America’s jobless rate has hit the highest numbers since the Great Depression, but the latest Economist/YouGov Poll indicates that most (57%) believe that there are even more people unemployed than the government’s 14.7% jobless rate suggests.
The April rate, in fact, does not take into account job losses that occurred in the last two weeks of the month.
Nearly four in five Americans see the jobless rate rising each month (78% say this about the unemployment rate since April). A majority of Americans (85%) put “all” or “most” of the blame for the nation’s job losses on the coronavirus outbreak. Just one-third attribute “all” or “most” of the blame to President Donald Trump and his administration. About one in five Republicans (17%) believe Trump deserves most of the blame.
Economic worries impact how people view the next steps in reopening the country. Nearly three in five (59%) see the country’s economy as getting worse, with jobs and the economy a particular concern for Republicans, who call it the country’s most important issue, and this week, for the first time, a majority (51%) of them believe the country is now in recession.
Still, Republicans continue to take a more optimistic view of where the country stands in relation to the pandemic’s impact. This week, even though they are nearly as likely as Democrats to know of coronavirus cases in their communities, they are much less likely to be concerned both about an epidemic in their own communities or in the country as a whole.
Republicans are also willing to move ahead with easing restrictions.
A majority of Republicans would rather the government focus on protecting Americans from the economic effects (56%) of the pandemic, rather than the health effects (44%).
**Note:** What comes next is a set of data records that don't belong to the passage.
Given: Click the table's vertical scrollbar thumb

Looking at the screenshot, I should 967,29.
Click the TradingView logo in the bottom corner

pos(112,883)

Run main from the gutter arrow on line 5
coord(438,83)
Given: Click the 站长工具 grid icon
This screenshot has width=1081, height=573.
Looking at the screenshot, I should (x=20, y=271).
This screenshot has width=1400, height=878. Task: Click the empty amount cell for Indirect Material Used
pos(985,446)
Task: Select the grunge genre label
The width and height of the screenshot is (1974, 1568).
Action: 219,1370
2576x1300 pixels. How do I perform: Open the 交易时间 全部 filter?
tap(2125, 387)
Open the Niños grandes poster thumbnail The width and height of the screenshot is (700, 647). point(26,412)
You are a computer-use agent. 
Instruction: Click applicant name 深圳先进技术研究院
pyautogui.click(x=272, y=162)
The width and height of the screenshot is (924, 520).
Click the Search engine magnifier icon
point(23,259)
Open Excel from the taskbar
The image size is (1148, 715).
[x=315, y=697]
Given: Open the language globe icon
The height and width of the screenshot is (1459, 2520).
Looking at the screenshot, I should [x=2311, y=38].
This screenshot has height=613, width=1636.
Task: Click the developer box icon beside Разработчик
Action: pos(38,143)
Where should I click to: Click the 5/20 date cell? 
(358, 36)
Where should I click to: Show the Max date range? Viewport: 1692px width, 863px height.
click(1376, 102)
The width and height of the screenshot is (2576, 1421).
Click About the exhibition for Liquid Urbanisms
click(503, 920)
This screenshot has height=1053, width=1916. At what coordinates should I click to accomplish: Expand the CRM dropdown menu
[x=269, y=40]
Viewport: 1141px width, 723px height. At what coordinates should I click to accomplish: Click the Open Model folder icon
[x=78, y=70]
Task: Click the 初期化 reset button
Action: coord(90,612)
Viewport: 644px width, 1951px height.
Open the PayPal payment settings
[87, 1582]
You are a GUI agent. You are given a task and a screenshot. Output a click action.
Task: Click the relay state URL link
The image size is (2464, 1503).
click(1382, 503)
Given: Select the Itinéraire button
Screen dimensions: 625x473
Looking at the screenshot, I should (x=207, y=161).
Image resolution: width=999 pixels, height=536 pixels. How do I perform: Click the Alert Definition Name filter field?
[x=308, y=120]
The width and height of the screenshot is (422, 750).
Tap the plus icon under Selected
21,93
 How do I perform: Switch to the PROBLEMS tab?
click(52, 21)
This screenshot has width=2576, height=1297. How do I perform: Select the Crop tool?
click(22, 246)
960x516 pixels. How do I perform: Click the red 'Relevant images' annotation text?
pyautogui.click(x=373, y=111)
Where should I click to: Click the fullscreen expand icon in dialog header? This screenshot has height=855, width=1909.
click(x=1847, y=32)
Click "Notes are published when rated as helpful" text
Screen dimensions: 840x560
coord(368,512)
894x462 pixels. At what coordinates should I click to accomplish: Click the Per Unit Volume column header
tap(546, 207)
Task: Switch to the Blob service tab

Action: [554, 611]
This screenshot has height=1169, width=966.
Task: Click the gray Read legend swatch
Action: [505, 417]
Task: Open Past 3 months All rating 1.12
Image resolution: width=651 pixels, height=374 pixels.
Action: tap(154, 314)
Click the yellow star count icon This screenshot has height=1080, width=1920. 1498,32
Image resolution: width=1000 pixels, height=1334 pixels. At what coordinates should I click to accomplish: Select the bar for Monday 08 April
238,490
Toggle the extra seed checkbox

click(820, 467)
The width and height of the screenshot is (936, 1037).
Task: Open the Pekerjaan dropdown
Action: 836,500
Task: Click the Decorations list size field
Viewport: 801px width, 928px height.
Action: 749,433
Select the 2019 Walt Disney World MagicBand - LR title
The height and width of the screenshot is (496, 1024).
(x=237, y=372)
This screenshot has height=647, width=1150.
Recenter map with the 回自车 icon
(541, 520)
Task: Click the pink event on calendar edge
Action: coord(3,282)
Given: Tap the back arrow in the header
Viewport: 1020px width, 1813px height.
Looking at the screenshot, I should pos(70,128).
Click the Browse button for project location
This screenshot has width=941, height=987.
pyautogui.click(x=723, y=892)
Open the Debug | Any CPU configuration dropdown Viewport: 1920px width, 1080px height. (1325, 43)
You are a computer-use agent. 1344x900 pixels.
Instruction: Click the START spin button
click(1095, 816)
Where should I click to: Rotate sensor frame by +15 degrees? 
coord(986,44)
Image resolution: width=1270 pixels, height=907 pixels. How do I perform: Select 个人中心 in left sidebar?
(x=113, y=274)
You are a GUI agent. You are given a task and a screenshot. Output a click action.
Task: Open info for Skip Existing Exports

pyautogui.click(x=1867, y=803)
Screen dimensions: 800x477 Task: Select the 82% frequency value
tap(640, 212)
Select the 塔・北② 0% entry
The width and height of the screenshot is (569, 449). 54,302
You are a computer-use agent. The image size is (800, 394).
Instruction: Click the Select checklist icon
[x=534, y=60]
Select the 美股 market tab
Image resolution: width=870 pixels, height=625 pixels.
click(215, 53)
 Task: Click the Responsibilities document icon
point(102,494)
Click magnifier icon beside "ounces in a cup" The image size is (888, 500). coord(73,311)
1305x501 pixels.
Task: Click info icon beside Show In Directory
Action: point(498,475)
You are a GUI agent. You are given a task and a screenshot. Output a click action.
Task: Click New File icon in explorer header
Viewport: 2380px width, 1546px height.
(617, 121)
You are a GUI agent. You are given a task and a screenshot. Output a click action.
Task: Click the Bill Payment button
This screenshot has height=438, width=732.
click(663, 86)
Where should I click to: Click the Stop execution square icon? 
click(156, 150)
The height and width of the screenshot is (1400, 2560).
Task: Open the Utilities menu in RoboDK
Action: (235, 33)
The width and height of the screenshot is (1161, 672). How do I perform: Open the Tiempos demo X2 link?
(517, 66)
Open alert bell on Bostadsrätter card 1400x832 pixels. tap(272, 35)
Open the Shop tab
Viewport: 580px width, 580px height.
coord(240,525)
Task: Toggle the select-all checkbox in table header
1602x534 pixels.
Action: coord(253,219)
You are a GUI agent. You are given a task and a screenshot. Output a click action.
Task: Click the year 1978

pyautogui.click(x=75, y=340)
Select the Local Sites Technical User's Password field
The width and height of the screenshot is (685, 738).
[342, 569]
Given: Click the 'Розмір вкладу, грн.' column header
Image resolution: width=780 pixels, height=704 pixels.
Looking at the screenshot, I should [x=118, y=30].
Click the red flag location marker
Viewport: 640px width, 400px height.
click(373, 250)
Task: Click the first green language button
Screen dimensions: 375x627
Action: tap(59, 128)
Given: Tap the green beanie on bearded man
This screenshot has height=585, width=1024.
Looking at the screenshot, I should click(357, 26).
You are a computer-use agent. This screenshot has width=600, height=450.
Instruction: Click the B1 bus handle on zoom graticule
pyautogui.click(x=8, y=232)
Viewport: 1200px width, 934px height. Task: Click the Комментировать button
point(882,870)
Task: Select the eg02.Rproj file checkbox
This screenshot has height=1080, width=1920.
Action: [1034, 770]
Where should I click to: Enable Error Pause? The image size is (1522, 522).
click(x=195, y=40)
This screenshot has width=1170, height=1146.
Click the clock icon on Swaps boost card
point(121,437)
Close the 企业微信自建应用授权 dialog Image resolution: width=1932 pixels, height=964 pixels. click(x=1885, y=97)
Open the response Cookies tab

In contrast, two-thirds of Americans overall want the government to focus on the health effects (66%), rather than the economic effects (34%) of coronavirus.
More than two in five of those who say the economy should be the priority believe the worst of the pandemic has passed. That belief is contrary to this week’s testimony by the country’s leading health care officials. However, half of those who want the government to focus on the health impact think the worst of the crisis is yet to come.
A third of Republicans say Americans are overreacting to the dangers posed by the coronavirus. One in four believes that the virus poses no risk at all to them personally. So, ending some of the limits imposed by the government is something many Republicans believe is not only possible but appropriate:
- A majority (56%) of Republicans believe it will be safe to end social distancing by June 1. Just 17% of Democrats agree.
- One in four Republicans (compared to 1% of Democrats) say it is safe to end social distancing now—even though three-quarters believe social distancing has been at least somewhat effective in limiting COVID-19’s spread.
- By 50% to 40%, Republicans approve of protests against stay-at-home orders. That is an increase in support for the protests among Republicans from last week.
- More Republicans this week than before now characterize stay-at-home orders as an infringement on Constitutional rights. About two in five (42%) believe that today, up seven points in the last week.
- Republicans are also less likely to think the stay-at-home orders have been effective. That share dropped 12 points this week (from 43% last week to 33% today). More than half the public overall believes stay-at-home orders are effective.
- Republicans are far more willing than the public as a whole to re-open. Most Republicans would reopen schools and churches, something a majority of the public overall do not think should take place now.
There is a dark side to reopening that most Americans—regardless of their party—see. Nearly nine in ten Democrats and nearly two-thirds of Republicans believe that reopening is likely to result in more COVID-19 cases.